Problem:
Copy every line from the records that holds the word "will".

Saved data entries:
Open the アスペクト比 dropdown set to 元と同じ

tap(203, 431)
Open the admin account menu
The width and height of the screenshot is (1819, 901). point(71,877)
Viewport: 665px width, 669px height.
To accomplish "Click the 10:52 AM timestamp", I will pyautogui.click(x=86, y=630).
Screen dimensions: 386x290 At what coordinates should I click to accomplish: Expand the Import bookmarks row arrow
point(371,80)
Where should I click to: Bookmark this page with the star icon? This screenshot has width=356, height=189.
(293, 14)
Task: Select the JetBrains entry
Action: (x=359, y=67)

* * *

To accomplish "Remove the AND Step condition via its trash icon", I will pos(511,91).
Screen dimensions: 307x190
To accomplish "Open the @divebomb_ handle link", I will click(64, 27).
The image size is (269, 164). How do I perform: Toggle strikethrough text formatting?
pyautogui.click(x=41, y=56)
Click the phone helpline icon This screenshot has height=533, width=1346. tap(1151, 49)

Result for this exercise:
To accomplish "Click the 10:52 AM timestamp", I will pyautogui.click(x=86, y=630).
To accomplish "Remove the AND Step condition via its trash icon", I will pos(511,91).
To accomplish "Open the @divebomb_ handle link", I will click(64, 27).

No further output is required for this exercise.